** Opening Dataset block **

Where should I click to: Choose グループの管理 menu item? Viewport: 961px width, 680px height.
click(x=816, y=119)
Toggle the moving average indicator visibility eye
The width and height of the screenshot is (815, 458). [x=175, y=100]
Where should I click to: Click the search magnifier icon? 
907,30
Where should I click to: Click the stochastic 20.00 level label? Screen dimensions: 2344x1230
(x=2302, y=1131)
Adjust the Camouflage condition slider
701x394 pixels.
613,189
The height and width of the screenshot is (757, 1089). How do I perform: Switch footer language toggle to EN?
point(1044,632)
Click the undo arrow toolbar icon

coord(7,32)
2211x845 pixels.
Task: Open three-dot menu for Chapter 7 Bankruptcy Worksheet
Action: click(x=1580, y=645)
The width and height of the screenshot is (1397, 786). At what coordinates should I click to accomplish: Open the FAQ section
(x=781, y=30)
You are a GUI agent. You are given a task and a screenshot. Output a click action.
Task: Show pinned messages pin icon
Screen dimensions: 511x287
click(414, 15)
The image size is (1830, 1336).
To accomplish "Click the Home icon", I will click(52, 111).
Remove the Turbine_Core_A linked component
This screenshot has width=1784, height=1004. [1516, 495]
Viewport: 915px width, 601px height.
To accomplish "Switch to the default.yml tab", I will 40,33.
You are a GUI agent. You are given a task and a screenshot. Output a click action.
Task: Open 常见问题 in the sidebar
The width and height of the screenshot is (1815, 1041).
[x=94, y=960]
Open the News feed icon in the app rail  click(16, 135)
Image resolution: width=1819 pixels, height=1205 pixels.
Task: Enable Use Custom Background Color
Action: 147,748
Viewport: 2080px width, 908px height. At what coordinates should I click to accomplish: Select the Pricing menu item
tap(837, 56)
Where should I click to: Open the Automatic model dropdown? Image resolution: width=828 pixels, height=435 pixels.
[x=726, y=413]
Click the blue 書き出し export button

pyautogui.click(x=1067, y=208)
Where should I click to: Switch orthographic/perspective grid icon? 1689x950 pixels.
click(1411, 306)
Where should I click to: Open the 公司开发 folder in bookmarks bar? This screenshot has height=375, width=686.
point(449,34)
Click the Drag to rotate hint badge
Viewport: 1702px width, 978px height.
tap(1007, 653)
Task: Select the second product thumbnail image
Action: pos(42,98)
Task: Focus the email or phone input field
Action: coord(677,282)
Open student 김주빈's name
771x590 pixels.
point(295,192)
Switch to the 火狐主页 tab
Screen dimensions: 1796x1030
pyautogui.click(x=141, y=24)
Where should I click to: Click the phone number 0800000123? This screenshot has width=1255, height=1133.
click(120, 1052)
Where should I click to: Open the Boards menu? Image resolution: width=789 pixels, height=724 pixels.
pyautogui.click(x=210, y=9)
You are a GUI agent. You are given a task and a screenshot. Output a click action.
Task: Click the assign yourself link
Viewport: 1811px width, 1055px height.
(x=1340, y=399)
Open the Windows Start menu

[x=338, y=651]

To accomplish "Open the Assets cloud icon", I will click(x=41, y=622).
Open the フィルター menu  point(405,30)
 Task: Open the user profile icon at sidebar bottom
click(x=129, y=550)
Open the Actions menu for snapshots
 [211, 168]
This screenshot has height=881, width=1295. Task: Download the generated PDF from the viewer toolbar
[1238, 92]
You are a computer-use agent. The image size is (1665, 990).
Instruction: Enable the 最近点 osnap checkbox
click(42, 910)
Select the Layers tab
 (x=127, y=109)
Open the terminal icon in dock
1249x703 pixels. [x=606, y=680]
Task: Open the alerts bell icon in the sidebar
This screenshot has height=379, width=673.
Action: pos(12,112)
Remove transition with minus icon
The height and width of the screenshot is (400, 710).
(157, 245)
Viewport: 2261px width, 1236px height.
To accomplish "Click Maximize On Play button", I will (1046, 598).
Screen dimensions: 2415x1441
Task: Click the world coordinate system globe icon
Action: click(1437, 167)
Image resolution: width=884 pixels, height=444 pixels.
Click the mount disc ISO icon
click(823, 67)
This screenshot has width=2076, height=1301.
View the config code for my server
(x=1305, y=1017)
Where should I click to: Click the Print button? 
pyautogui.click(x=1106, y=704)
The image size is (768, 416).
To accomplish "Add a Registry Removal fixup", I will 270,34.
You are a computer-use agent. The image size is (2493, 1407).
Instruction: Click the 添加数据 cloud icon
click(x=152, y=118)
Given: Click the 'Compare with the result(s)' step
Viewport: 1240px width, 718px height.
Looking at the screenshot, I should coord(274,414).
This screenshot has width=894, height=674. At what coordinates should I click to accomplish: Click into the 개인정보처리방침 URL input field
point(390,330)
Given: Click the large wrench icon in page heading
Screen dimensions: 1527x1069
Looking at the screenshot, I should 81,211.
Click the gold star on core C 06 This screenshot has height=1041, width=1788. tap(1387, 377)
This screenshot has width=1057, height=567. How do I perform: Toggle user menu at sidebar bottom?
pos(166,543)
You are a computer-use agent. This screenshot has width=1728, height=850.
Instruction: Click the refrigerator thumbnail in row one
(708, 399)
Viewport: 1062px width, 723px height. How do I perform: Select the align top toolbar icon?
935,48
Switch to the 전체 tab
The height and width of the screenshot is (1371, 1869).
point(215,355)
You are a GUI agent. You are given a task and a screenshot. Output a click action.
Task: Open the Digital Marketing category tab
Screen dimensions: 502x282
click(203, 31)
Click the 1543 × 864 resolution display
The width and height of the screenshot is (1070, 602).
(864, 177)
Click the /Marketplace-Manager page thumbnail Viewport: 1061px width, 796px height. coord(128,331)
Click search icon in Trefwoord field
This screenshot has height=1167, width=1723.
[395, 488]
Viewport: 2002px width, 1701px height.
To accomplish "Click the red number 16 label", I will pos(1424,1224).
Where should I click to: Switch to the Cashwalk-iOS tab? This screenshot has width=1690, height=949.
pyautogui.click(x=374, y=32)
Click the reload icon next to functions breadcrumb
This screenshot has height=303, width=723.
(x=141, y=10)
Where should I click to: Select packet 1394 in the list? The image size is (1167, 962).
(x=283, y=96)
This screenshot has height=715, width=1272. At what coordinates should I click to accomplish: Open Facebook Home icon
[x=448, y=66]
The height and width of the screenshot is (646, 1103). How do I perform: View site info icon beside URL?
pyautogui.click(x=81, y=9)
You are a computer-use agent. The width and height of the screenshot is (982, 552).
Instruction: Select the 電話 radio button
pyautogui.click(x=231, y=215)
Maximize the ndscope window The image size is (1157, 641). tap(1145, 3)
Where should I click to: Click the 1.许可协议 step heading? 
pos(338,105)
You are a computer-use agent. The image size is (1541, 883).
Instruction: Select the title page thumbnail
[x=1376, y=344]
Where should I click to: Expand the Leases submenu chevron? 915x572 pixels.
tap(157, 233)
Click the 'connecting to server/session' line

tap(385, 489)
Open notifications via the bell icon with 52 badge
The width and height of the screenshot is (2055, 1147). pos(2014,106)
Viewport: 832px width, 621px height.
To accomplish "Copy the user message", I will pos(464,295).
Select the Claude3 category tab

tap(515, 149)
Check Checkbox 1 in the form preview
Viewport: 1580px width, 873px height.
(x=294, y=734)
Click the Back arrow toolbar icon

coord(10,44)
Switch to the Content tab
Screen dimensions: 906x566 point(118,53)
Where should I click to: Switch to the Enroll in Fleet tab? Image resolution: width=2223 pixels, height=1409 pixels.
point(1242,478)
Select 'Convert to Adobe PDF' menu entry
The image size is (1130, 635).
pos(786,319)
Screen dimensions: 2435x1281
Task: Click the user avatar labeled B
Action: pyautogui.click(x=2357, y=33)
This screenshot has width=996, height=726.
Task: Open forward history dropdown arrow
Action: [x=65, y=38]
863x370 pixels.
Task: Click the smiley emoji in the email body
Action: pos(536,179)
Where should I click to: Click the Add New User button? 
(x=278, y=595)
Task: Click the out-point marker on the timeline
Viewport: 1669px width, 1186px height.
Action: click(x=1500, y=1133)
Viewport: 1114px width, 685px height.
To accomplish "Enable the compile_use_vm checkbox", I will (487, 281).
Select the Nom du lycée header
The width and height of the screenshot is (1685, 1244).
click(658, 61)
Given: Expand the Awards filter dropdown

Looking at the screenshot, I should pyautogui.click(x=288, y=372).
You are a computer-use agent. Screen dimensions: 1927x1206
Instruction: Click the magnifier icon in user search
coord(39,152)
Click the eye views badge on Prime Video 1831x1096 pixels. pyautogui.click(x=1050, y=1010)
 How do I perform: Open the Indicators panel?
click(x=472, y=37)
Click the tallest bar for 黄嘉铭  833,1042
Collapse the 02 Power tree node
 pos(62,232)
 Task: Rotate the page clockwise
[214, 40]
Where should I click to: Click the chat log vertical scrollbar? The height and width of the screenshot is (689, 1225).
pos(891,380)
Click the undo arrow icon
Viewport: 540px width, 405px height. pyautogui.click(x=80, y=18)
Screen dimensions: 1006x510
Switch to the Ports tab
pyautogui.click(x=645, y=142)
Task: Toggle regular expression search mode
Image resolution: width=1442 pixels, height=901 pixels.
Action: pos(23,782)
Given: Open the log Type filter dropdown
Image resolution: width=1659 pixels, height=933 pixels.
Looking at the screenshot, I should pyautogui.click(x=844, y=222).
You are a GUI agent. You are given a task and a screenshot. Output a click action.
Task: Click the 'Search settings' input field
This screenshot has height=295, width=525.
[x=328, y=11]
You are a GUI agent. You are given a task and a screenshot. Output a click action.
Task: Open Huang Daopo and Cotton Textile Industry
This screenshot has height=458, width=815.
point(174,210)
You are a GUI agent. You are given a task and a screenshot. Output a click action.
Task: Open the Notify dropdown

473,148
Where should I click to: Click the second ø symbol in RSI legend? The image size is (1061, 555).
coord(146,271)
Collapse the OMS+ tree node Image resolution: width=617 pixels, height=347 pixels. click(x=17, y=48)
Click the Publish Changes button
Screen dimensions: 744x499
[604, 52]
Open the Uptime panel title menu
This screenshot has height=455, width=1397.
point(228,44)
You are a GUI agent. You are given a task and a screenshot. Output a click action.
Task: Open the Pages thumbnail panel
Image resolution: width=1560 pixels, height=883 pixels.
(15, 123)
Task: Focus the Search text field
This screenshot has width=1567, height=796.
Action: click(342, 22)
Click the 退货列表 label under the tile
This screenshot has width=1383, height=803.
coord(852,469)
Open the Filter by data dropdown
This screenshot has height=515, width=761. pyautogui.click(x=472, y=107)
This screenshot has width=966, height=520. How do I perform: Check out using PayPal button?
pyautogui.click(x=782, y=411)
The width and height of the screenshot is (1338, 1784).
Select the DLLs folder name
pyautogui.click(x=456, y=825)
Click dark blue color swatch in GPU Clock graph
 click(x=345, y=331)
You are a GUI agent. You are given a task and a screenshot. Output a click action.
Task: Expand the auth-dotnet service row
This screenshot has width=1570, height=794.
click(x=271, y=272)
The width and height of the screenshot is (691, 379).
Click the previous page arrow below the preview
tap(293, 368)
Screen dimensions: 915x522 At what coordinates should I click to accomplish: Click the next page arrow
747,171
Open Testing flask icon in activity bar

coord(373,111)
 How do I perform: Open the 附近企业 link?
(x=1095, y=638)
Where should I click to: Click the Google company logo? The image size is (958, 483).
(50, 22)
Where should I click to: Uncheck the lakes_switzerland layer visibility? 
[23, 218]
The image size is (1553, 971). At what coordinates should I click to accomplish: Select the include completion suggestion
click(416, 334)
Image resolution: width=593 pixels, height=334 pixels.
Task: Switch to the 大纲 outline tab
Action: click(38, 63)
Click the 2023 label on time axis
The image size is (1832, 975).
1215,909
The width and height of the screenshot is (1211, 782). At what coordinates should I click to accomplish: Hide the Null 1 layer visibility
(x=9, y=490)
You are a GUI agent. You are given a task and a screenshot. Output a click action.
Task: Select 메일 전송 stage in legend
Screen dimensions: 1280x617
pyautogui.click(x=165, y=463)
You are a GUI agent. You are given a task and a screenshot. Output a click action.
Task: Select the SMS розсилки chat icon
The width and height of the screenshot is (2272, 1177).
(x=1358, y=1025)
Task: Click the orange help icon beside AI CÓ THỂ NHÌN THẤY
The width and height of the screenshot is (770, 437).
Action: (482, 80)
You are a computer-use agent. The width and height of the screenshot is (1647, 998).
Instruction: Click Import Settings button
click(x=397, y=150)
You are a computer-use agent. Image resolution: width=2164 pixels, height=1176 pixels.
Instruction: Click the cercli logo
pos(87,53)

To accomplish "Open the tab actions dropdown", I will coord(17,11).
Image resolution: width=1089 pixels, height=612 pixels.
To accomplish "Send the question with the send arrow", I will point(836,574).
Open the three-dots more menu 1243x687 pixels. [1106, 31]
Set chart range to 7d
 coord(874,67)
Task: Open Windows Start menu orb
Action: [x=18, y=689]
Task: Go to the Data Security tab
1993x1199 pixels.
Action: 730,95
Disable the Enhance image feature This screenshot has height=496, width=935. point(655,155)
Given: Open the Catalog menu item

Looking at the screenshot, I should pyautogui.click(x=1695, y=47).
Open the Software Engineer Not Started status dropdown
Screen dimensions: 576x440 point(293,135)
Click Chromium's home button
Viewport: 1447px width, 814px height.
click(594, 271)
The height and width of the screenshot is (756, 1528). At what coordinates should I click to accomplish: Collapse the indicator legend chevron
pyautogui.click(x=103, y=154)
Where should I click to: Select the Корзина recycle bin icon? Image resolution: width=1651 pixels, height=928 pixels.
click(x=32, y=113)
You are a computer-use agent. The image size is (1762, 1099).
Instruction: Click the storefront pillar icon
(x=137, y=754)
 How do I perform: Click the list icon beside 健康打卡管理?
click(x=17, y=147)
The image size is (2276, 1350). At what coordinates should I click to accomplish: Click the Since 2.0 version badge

** Closing Dataset block **

Both the first line of the data above and the line with "Task: Open 常见问题 in the sidebar" must be included; please return exactly those lines and the ones between them.

Where should I click to: Choose グループの管理 menu item? Viewport: 961px width, 680px height.
click(x=816, y=119)
Toggle the moving average indicator visibility eye
The width and height of the screenshot is (815, 458). [x=175, y=100]
Where should I click to: Click the search magnifier icon? 
907,30
Where should I click to: Click the stochastic 20.00 level label? Screen dimensions: 2344x1230
(x=2302, y=1131)
Adjust the Camouflage condition slider
701x394 pixels.
613,189
The height and width of the screenshot is (757, 1089). How do I perform: Switch footer language toggle to EN?
point(1044,632)
Click the undo arrow toolbar icon

coord(7,32)
2211x845 pixels.
Task: Open three-dot menu for Chapter 7 Bankruptcy Worksheet
Action: click(x=1580, y=645)
The width and height of the screenshot is (1397, 786). At what coordinates should I click to accomplish: Open the FAQ section
(x=781, y=30)
You are a GUI agent. You are given a task and a screenshot. Output a click action.
Task: Show pinned messages pin icon
Screen dimensions: 511x287
click(414, 15)
The image size is (1830, 1336).
To accomplish "Click the Home icon", I will click(52, 111).
Remove the Turbine_Core_A linked component
This screenshot has width=1784, height=1004. [1516, 495]
Viewport: 915px width, 601px height.
To accomplish "Switch to the default.yml tab", I will 40,33.
You are a GUI agent. You are given a task and a screenshot. Output a click action.
Task: Open 常见问题 in the sidebar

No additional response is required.